Dolayısıyla hızlı tüketilen yapımlara alışmış izleyiciler için tempo yer yer yorucu olabilir. Ancak anlatılmak istenen hikâyenin doğası düşünüldüğünde bu tempo bir eksiklikten ziyade bir tercihin sonucu gibi duruyor.
‘Kral Kaybederse’nin en güçlü yanı, kişisel çöküşü yalnızca dramatik bir final olarak değil, aynı zamanda bir dönüşüm alanı olarak işlemesi. Dizi, ‘kaybetmek’ kelimesine yeni bir anlam yüklüyor. Burada kayıp, çürümüş bir egonun yıkılışı; yeniden inşa edilme ihtimalinin kapı aralığı. Kaybetmeden kendini bulamıyor.

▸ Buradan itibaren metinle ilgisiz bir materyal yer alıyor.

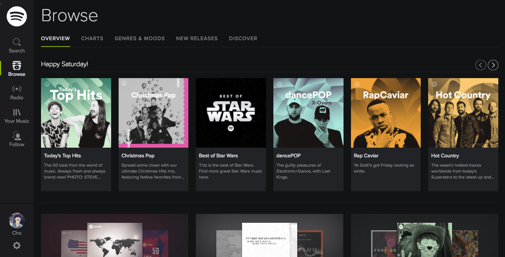The height and width of the screenshot is (257, 505).
Task: Open the dancePOP playlist cover
Action: 308,113

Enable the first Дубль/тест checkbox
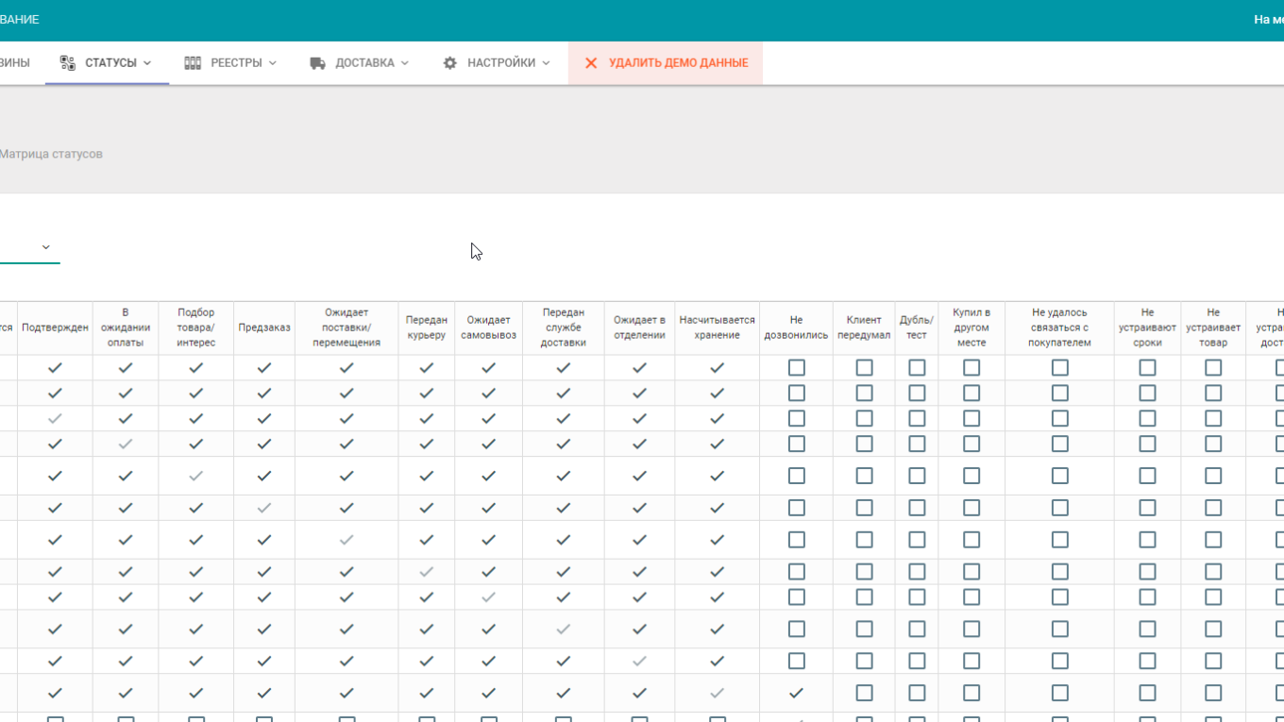(x=917, y=367)
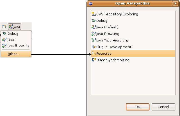Select the Java perspective toolbar button
The width and height of the screenshot is (180, 116).
[14, 27]
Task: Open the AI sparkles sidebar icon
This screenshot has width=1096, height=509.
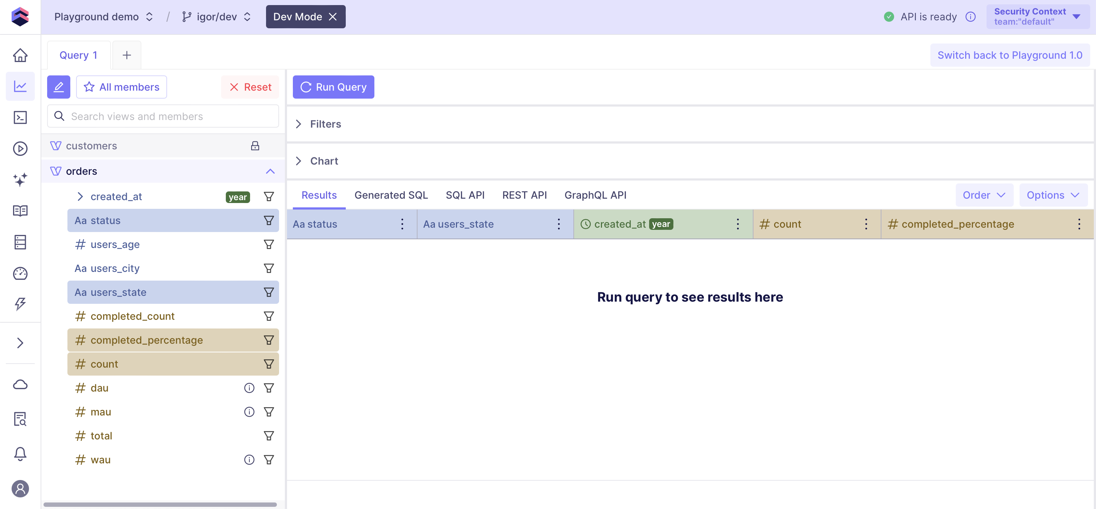Action: [x=20, y=180]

Film, kusurlarıyla birlikte, cesaretli bir iş. Psikolojik derinliği, karakter inşası ve ilişkilerin karanlık yönlerini ele alış biçimiyle Türk dizi geleneğinde farklı bir yerde duruyor. Hikâye yer yer yorucu, zaman zaman fazla teatral; fakat tüm bunlara rağmen güçlü bir şey söylüyor. Kendini kaybetmek, bazen en büyük kazanımdır.